> _Data listing_:

————

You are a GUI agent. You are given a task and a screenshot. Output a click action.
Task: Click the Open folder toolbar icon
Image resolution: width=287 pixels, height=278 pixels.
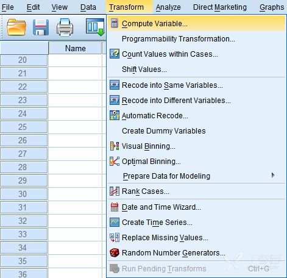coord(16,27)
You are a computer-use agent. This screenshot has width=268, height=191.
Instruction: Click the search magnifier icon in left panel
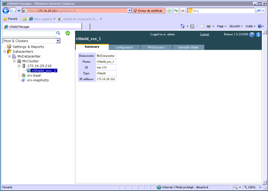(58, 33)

————

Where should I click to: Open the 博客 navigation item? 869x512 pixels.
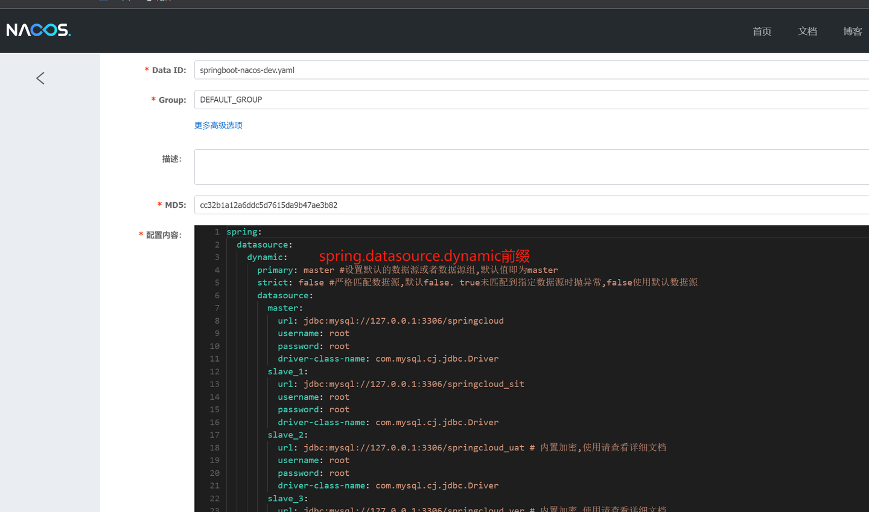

————

> _Work to be completed_:
From the entries, copy every line in which the word "agent" occurs.

> _Answer space_:
You are a GUI agent. You are given a task and a screenshot. Output a click action.
You are a computer-use agent. This screenshot has width=268, height=191.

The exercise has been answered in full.